Presentations are proactive since in the end you can ask for the business. And of course, you can turn your webinar recording into a video in an instant and send it to the people on your list. Look it here.

So presentations will always play an important role in my marketing toolbox.

One more thing though: if you don’t have a LOT of people on your email list, good luck getting some great support. Yes, you can do guest presentations hosted by others, but you don’t have the same control and ability to present your professional services.

Best example: John Nemo of LinkedIn Riches (linkedinriches.com). Your webinar is a blast. There are many of them in the world of online marketing. And many, like John, have set them up as permanent webinars that are scheduled to autoplay multiple times a day. They are a kind of hybrid between publication and presentations.
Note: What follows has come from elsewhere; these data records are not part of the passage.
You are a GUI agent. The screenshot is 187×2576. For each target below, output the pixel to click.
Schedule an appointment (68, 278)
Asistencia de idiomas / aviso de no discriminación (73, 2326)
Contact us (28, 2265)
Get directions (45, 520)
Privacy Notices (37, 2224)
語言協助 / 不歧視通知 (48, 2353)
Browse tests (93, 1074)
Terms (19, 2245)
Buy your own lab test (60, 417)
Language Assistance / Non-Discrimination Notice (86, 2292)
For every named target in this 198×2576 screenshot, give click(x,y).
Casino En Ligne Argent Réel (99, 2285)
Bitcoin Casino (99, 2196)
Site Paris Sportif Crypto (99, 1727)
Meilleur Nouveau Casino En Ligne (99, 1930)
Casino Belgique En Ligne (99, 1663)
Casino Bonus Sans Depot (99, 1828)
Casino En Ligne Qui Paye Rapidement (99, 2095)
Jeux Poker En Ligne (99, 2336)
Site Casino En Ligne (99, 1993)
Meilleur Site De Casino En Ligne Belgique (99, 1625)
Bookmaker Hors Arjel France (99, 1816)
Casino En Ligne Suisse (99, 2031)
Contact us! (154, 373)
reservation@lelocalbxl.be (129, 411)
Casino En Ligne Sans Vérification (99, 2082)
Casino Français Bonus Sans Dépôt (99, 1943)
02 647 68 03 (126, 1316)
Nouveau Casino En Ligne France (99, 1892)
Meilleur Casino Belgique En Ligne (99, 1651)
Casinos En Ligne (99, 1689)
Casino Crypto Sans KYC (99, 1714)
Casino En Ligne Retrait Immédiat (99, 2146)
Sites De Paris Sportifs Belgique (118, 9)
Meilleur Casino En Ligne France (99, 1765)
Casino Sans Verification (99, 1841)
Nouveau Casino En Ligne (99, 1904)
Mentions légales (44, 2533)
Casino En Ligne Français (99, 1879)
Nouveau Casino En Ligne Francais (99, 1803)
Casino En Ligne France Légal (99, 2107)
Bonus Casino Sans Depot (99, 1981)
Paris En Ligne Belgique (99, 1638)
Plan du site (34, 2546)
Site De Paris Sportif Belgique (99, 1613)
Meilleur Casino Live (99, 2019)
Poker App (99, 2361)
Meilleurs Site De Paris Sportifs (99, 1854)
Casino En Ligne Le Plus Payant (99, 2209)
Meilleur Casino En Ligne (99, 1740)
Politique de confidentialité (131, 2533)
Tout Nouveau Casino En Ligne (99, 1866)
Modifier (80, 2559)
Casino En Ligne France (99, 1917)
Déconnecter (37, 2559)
Easy and proactive = email

In my opinion, email is the most powerful general marketing tool. And receive the least respect. But I can’t even imagine being in business without email marketing.

Social media gets all the public relations and attention, but email takes the business. A recent study showed that email generated 40 times the business results of Facebook and Twitter combined.

Email is the longest-running online tool and I think it’s taken for granted. Promotional emails have expanded exponentially over the years, but most are not very good.

We go through our mailboxes as if we sort our mail in the trash. Delete, delete, delete. Why? Because it is not relevant or it is boring. Generally both.

I believe that email has the greatest potential of all online marketing strategies because it is relatively easy and the most proactive marketing medium of all. Your message goes directly to your prospect’s mailbox. Nothing else can do that.

Marketing email offers great opportunities for improvement in several areas:

1. How to incorporate humor as the most powerful attention-grabbing device around (that hardly anyone is using).

2. How to telegraph your value proposition directly to the minds and hearts of your potential customer.

3. How to make your emails clear, focused and easy to read.

4. How to create a compelling call to action that is hard to resist.

5. How to get emails to thousands of potential customers without looking like spam.

If you’re not working on ALL of these, your emails won’t get the attention and response you want.

Best example: Therapy Practice Accelerator. Visit this site and sign up for the list just to see the brilliance of email marketing. It’s about demonstrating results.

What marketing strategies will you choose?

Consider the four quadrants of marketing. The easier a marketing activity is, the more likely you are to actually do it. And the more proactive a marketing activity is, the faster the response.